Collected data
________________
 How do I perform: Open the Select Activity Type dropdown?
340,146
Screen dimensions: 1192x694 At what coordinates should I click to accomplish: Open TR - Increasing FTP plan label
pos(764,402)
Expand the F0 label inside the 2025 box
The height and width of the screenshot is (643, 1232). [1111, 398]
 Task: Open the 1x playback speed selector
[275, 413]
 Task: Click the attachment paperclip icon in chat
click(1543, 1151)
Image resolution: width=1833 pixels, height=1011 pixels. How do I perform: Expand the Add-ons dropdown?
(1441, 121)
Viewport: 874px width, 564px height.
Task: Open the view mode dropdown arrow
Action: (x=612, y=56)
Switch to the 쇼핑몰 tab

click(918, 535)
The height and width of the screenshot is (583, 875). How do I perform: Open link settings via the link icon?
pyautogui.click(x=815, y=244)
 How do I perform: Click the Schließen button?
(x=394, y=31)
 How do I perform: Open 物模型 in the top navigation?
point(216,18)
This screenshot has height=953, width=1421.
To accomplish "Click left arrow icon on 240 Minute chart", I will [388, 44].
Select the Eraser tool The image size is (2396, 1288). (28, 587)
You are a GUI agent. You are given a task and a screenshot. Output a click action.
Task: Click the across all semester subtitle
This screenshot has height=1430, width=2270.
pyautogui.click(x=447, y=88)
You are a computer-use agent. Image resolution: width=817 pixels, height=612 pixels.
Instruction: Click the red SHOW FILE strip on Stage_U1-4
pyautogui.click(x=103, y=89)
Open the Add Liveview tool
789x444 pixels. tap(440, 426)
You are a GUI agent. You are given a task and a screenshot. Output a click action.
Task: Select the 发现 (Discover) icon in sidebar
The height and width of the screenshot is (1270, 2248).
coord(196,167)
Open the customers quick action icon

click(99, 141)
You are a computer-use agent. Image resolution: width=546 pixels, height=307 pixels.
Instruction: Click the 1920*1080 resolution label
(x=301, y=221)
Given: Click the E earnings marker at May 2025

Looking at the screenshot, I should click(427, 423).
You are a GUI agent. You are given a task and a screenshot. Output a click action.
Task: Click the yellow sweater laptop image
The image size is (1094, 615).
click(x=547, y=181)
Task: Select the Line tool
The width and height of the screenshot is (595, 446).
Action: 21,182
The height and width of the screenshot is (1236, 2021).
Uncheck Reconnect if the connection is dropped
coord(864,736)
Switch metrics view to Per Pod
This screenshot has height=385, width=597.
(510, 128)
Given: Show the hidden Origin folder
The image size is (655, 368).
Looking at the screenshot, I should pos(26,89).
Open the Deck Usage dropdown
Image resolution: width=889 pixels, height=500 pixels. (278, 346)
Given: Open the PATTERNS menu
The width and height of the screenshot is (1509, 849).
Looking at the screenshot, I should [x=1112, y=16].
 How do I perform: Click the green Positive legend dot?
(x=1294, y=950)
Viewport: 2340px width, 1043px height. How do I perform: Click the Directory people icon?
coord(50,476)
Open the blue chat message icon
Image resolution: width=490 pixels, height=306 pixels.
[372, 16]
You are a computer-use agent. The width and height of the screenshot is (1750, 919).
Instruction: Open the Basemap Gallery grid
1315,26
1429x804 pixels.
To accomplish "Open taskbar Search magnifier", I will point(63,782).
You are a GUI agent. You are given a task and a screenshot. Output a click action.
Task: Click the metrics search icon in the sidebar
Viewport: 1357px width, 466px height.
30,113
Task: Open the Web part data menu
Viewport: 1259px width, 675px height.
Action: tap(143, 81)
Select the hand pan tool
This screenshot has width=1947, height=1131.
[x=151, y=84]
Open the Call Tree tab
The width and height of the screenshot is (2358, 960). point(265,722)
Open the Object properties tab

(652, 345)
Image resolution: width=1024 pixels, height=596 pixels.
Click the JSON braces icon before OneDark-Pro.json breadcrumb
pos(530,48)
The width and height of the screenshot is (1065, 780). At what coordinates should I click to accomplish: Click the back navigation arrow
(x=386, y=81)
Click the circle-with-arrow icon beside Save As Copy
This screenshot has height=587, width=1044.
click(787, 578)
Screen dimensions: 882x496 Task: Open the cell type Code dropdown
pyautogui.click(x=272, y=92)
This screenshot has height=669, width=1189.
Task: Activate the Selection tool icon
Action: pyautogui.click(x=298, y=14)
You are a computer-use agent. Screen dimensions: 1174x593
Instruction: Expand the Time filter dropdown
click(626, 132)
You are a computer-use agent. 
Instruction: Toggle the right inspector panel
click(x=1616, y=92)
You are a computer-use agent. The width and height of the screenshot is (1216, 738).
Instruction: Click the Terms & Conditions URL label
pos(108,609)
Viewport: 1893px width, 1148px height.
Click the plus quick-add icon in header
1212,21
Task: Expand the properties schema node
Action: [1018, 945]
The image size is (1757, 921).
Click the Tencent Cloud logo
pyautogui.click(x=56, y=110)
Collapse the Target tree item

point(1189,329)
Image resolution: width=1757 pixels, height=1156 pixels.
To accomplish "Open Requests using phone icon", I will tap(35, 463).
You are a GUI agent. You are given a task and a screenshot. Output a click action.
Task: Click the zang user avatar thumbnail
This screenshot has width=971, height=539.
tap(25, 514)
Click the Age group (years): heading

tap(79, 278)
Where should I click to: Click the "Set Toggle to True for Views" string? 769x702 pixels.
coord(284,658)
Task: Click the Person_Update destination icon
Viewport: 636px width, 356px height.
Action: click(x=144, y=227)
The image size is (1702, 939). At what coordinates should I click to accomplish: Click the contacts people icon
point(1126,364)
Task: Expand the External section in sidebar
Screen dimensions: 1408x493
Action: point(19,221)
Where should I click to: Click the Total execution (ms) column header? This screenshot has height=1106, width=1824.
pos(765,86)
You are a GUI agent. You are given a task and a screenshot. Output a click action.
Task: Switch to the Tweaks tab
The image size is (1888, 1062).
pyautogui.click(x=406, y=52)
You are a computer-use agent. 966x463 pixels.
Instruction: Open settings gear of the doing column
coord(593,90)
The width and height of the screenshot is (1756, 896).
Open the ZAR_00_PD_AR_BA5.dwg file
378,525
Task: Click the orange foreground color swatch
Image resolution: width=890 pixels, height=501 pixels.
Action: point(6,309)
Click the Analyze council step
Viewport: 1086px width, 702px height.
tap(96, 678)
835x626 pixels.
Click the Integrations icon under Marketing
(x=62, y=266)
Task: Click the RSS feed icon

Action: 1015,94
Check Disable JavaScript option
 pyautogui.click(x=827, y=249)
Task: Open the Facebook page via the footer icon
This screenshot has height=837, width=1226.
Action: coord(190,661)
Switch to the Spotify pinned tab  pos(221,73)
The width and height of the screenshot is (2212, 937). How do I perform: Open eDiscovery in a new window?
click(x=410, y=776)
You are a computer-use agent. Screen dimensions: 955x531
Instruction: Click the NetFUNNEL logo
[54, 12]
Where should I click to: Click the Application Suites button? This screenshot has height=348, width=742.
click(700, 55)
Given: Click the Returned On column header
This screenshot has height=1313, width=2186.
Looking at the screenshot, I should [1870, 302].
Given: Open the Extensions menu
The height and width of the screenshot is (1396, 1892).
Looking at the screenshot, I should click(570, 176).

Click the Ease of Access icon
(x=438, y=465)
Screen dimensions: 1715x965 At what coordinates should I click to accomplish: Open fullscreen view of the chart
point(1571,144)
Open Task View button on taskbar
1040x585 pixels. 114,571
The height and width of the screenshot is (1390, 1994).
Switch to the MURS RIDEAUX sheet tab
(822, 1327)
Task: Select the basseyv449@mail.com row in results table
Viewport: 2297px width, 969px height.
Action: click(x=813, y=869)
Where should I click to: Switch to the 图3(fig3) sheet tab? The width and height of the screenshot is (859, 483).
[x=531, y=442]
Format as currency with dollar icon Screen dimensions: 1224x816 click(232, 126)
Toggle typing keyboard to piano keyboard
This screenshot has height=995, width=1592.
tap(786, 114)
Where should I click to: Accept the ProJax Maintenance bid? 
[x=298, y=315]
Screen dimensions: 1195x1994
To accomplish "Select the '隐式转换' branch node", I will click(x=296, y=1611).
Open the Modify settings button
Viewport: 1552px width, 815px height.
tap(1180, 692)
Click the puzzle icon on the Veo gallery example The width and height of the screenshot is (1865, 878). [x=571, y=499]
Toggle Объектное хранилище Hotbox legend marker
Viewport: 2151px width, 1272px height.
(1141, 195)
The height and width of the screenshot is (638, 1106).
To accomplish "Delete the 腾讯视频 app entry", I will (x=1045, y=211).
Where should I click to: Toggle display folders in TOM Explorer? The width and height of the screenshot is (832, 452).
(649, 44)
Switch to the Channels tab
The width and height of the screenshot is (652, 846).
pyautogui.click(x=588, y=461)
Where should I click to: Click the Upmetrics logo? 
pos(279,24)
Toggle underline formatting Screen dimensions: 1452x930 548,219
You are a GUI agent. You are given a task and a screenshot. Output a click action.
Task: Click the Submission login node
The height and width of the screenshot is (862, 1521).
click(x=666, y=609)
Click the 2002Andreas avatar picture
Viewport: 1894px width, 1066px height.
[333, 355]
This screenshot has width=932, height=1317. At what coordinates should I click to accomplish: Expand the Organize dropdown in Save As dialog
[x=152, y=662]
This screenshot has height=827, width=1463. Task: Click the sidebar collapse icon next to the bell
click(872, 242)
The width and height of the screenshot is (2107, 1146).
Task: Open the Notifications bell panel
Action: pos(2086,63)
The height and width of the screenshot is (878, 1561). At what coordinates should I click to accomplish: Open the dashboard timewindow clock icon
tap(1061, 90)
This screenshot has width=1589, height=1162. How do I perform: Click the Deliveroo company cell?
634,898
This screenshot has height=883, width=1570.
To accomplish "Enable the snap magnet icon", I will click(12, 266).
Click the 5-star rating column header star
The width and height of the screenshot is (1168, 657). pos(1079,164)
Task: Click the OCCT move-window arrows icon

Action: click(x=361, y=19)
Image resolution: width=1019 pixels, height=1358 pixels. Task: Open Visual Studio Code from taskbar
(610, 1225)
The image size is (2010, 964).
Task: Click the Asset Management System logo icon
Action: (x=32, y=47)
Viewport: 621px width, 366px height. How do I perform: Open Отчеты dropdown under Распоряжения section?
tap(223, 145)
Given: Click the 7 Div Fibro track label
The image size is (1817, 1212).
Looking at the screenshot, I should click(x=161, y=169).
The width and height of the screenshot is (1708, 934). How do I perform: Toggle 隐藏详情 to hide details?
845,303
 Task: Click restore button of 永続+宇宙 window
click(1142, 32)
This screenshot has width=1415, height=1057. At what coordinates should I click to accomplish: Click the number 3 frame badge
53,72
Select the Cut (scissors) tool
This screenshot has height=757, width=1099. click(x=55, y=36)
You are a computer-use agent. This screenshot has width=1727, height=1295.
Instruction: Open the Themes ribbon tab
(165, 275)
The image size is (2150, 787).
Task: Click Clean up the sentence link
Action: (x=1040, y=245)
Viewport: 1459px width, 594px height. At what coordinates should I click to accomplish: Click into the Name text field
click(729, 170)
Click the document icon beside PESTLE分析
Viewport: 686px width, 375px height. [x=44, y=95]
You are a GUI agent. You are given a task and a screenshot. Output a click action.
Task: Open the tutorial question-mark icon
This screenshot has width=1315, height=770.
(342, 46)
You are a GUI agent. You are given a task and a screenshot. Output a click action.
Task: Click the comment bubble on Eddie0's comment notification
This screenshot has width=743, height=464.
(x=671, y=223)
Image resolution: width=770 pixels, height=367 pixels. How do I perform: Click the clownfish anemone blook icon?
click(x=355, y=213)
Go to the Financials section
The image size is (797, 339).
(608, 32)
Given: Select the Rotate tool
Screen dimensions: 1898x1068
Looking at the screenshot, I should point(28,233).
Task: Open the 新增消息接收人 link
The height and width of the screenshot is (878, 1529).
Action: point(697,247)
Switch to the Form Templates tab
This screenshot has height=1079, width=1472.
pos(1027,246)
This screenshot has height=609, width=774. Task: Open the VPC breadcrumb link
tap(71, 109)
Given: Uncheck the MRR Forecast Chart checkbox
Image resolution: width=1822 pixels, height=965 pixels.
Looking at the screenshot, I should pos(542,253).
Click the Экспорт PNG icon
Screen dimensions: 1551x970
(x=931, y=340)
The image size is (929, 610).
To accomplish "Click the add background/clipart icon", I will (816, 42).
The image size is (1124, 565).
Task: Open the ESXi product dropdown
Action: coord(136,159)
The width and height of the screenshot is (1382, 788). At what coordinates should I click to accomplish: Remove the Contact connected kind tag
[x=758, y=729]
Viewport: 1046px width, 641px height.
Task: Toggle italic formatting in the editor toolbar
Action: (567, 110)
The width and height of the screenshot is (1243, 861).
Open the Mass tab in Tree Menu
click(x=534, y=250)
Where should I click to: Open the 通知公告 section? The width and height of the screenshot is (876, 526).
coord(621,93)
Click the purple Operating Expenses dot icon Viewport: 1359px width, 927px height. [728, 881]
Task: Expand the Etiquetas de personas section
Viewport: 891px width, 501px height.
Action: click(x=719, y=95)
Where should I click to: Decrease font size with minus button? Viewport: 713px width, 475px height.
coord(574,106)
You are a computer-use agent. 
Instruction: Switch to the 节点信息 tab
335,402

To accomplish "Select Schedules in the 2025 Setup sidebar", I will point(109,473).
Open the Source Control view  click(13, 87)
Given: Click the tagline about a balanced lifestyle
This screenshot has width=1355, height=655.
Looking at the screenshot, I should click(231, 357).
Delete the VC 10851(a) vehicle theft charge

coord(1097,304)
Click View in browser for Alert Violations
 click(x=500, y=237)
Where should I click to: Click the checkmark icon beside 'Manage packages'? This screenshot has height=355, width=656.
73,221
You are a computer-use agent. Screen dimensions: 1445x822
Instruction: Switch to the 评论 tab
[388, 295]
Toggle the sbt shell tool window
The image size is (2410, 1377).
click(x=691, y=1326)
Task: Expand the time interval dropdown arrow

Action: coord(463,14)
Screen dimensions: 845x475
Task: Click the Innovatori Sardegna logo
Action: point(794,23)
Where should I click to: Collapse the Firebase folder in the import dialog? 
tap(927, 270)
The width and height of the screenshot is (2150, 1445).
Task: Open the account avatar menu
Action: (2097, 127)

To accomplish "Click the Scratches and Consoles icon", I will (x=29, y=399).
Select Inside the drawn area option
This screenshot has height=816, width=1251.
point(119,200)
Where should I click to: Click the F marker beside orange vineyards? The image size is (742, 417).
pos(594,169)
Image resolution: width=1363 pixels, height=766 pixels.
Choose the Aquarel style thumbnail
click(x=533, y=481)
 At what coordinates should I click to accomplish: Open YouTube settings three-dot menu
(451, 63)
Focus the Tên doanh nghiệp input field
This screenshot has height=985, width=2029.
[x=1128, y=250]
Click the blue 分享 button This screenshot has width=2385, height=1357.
________________
YOUR GOAL:
Transcribe the lines above between the line holding "Instruction: Open settings" and the line holding "Switch to the Spotify", inclusive, exactly as they stand and with nothing added.

THE ANSWER:
Instruction: Open settings gear of the doing column
coord(593,90)
The width and height of the screenshot is (1756, 896).
Open the ZAR_00_PD_AR_BA5.dwg file
378,525
Task: Click the orange foreground color swatch
Image resolution: width=890 pixels, height=501 pixels.
Action: point(6,309)
Click the Analyze council step
Viewport: 1086px width, 702px height.
tap(96, 678)
835x626 pixels.
Click the Integrations icon under Marketing
(x=62, y=266)
Task: Click the RSS feed icon

Action: 1015,94
Check Disable JavaScript option
 pyautogui.click(x=827, y=249)
Task: Open the Facebook page via the footer icon
This screenshot has height=837, width=1226.
Action: coord(190,661)
Switch to the Spotify pinned tab  pos(221,73)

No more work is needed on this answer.